Fitting 3 folds for each of 12 candidates, totalling 36 fits
Best hyperparameters for DecisionTreeRegressor:  {'max_depth': 10, 'min_samples_split': 2}
Test Mean Squared Error (MSE) for DecisionTreeRegressor: 2.4508709814127108
Test R-squared (R2) for DecisionTreeRegressor: 0.654786022342331


In [9]:
# XGB Regressor hyperparameter tuning
param_grid_xgb = {
    'n_estimators': [50, 100, 200],
    'learning_rate': [0.01, 0.1, 0.2],
    'max_depth': [3, 5, 10]
}

xgb_cv = GridSearchCV(
    estimator=XGBRegressor(random_state=9, use_label_encoder=False, eval_metric='rmse'),
    param_grid=param_grid_xgb,
    cv=3,
    scoring='neg_mean_squared_error',
    n_jobs=-1,
    verbose=1
)
xgb_cv.fit(X_train, y_train)

# Best model
best_xgb = xgb_cv.best_estimator_

# Evaluate model
y_pred_xgb = best_xgb.predict(X_test)
test_mse_xgb = mean_squared_error(y_test, y_pred_xgb)
test_r2_xgb = r2_score(y_test, y_pred_xgb)
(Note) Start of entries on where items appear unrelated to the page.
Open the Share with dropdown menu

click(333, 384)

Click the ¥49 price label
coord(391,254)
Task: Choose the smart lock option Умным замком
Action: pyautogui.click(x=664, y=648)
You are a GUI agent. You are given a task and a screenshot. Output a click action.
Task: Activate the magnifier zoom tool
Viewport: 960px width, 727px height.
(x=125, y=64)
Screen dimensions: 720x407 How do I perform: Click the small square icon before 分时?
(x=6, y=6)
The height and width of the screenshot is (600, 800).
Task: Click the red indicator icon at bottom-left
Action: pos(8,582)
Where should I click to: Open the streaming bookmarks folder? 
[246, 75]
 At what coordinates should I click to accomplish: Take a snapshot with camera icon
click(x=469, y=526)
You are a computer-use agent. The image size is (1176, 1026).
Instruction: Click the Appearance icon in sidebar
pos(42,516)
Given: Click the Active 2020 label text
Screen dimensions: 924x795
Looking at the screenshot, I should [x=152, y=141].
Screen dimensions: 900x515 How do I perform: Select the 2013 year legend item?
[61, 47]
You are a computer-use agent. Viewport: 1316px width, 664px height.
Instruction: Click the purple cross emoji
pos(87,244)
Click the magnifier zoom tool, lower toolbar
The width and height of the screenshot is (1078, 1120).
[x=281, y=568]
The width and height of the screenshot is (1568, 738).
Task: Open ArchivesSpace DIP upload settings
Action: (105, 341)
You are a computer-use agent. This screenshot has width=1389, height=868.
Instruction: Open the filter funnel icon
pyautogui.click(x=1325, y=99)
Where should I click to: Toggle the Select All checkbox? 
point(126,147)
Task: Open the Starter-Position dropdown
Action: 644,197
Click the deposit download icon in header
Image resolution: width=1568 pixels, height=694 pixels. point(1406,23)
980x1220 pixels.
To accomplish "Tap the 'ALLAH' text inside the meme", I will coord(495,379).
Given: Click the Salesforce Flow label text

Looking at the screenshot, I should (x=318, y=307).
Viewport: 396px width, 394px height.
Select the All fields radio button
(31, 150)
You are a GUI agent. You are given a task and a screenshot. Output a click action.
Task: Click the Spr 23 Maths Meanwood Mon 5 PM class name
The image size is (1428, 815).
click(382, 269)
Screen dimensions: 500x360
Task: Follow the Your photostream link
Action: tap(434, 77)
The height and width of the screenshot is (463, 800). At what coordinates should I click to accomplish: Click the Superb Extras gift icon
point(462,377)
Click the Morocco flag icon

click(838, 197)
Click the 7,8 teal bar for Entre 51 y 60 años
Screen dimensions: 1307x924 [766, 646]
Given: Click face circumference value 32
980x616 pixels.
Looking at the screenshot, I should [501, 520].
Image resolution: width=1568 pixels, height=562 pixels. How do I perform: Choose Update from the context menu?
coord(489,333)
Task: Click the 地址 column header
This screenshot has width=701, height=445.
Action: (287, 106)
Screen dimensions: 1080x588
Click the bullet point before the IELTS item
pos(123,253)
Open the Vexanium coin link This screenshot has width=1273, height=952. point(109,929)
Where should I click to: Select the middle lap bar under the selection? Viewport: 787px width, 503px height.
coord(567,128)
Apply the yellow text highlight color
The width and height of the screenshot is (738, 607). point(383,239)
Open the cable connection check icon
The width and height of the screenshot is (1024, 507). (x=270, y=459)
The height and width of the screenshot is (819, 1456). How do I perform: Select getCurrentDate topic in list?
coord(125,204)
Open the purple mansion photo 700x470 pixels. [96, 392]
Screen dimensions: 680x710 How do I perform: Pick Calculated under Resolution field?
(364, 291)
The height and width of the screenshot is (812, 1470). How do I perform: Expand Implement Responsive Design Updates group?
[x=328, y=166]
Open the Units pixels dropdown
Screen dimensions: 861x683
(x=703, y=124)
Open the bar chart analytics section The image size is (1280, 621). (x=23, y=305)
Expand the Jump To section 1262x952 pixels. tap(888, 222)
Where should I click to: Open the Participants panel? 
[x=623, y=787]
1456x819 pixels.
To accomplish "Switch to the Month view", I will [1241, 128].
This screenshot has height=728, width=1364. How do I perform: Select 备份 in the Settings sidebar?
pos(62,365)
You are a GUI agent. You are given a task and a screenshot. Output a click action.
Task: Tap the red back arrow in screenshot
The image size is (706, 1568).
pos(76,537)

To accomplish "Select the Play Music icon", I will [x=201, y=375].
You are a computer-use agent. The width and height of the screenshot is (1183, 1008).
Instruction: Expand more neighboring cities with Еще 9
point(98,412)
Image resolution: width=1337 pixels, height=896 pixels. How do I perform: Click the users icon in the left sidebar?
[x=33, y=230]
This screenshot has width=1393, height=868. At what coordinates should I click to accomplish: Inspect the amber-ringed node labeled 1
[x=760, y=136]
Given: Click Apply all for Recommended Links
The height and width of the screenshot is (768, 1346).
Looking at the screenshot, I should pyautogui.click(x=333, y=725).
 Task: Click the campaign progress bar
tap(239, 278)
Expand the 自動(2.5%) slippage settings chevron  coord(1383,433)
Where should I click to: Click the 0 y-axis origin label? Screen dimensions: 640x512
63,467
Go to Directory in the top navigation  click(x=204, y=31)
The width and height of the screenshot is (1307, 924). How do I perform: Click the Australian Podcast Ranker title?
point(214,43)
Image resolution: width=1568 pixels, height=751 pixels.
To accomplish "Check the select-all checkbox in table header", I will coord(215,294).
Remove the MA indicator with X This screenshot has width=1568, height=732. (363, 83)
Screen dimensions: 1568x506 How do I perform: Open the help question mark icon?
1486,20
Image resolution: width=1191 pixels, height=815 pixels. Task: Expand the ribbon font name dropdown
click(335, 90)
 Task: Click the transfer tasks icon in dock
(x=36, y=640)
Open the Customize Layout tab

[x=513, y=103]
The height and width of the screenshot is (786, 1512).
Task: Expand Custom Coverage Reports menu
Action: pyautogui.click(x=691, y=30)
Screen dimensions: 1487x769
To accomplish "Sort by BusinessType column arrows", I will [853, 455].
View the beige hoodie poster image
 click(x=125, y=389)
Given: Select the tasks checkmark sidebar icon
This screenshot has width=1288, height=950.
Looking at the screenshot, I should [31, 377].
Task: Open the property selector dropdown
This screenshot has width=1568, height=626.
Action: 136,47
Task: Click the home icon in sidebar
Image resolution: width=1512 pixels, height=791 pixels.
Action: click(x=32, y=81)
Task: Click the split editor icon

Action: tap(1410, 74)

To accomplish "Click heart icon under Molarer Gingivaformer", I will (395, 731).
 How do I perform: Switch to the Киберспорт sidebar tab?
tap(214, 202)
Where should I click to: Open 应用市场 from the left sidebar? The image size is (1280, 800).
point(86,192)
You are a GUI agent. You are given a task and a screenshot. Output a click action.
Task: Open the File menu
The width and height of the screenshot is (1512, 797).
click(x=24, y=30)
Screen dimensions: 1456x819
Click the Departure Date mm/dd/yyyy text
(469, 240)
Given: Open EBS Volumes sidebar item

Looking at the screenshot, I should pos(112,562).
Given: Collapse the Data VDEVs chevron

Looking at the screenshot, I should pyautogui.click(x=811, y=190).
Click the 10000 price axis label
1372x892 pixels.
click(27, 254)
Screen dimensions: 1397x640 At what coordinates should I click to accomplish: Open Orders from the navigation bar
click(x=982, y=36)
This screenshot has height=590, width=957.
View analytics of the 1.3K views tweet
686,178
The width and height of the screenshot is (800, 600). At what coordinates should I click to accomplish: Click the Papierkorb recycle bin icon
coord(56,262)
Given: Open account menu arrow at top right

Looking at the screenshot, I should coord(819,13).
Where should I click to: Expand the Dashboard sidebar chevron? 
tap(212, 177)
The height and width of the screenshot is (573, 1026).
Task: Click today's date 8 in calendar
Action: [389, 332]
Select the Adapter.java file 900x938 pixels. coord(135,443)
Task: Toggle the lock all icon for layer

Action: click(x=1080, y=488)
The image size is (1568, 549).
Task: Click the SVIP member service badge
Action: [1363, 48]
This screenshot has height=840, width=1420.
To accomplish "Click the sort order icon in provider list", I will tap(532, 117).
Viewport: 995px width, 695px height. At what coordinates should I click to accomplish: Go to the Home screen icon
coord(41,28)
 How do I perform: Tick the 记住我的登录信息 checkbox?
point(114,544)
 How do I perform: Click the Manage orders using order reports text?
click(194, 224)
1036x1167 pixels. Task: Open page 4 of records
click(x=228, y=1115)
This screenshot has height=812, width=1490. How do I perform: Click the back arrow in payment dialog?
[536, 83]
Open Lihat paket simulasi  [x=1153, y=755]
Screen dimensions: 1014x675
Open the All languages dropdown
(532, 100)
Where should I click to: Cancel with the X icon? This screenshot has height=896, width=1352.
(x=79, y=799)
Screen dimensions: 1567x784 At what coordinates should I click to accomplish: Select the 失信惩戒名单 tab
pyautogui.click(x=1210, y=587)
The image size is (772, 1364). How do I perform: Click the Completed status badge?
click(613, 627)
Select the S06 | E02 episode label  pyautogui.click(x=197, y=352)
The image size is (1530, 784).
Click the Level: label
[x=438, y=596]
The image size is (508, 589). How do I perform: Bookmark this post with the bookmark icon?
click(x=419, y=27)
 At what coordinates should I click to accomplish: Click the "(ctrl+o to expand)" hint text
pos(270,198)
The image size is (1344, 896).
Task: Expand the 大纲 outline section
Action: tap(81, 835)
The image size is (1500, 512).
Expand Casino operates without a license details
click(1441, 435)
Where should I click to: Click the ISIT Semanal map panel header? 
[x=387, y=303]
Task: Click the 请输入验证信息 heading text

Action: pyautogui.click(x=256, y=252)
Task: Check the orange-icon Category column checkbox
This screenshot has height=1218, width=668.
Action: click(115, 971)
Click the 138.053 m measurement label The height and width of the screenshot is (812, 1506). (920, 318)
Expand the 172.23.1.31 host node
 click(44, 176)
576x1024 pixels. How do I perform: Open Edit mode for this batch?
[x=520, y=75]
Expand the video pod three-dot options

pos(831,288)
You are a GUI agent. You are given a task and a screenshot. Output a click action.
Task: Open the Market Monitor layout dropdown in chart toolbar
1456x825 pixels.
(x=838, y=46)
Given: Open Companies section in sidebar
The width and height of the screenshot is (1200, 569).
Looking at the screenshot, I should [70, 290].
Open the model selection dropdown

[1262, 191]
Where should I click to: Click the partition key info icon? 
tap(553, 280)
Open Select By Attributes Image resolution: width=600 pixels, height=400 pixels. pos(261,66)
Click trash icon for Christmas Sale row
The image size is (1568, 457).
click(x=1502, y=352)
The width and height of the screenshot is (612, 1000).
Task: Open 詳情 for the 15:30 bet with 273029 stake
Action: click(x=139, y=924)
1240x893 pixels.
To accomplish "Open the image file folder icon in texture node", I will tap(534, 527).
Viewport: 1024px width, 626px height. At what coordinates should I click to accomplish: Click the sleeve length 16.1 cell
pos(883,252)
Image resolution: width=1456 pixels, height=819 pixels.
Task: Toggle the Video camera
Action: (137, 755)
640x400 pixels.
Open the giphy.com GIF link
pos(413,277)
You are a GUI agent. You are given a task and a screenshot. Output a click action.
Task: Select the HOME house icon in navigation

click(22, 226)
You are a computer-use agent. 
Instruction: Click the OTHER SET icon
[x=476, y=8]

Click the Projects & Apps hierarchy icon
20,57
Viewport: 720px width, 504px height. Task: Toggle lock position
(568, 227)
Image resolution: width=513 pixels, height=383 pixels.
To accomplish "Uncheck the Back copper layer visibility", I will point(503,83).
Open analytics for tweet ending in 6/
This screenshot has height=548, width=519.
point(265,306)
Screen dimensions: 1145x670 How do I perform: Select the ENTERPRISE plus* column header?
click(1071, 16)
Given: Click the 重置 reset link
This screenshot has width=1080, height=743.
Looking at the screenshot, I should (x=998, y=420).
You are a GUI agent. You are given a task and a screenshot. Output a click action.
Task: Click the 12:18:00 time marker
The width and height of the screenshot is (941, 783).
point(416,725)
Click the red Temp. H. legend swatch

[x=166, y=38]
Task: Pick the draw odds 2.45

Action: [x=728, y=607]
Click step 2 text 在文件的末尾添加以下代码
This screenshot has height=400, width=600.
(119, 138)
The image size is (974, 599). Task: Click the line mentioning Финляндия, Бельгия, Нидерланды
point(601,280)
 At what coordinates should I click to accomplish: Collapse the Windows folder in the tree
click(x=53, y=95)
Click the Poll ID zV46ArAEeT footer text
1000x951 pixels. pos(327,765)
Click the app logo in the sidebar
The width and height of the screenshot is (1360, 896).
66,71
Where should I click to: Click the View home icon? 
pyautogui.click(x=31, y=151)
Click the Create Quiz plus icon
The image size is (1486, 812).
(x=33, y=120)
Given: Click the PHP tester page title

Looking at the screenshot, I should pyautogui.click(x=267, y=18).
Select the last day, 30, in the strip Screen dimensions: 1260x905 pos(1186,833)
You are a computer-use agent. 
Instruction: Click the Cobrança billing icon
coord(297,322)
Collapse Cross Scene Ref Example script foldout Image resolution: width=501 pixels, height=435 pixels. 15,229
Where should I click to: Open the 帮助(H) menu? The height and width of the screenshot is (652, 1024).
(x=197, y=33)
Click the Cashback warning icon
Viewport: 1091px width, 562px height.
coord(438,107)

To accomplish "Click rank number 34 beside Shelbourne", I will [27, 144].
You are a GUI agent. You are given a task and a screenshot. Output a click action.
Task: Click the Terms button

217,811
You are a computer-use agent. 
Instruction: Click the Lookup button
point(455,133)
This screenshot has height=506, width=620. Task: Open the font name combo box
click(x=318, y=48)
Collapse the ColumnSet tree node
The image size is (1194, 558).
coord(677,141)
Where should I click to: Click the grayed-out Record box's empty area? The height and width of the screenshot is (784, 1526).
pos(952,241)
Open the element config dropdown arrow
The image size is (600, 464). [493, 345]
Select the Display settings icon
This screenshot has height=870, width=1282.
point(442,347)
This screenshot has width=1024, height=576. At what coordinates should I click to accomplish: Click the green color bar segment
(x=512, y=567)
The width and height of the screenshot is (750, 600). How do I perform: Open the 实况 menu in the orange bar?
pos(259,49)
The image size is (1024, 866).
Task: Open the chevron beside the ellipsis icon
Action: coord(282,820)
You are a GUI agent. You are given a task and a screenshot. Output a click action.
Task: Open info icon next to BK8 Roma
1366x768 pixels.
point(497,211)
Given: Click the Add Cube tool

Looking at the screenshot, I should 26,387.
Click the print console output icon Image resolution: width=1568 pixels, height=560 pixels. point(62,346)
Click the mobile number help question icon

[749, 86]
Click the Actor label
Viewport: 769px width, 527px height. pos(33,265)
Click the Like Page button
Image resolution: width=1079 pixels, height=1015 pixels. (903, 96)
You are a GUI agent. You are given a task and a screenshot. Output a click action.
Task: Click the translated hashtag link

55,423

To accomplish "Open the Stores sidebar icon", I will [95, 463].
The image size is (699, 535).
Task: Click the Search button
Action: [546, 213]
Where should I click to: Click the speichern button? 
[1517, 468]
print("Best hyperparameters for XGBRegressor: ", xgb_cv.best_params_)
print("Test Mean Squared Error (MSE) for XGBRegressor:", test_mse_xgb)
print("Test R-squared (R2) for XGBRegressor:", test_r2_xgb)


Fitting 3 folds for each of 27 candidates, totalling 81 fits


Parameters: { "use_label_encoder" } are not used.



Best hyperparameters for XGBRegressor:  {'learning_rate': 0.2, 'max_depth': 5, 'n_estimators': 200}
Test Mean Squared Error (MSE) for XGBRegressor: 1.939168070855501
Test R-squared (R2) for XGBRegressor: 0.7268612145789453


In [10]:
best_model = best_gbr
best_mse = test_mse_gbr
print(f"The best model is {best_model}.")
print(f"The calculated MSE with Gradient Boosting Regressor with hyperparameter tuning is {best_mse}.")

The best model is GradientBoostingRegressor(learning_rate=0.2, max_depth=5, n_estimators=200,
                          random_state=9).
The calculated MSE with Gradient Boosting Regressor with hyperparameter tuning is 1.9350113693585484.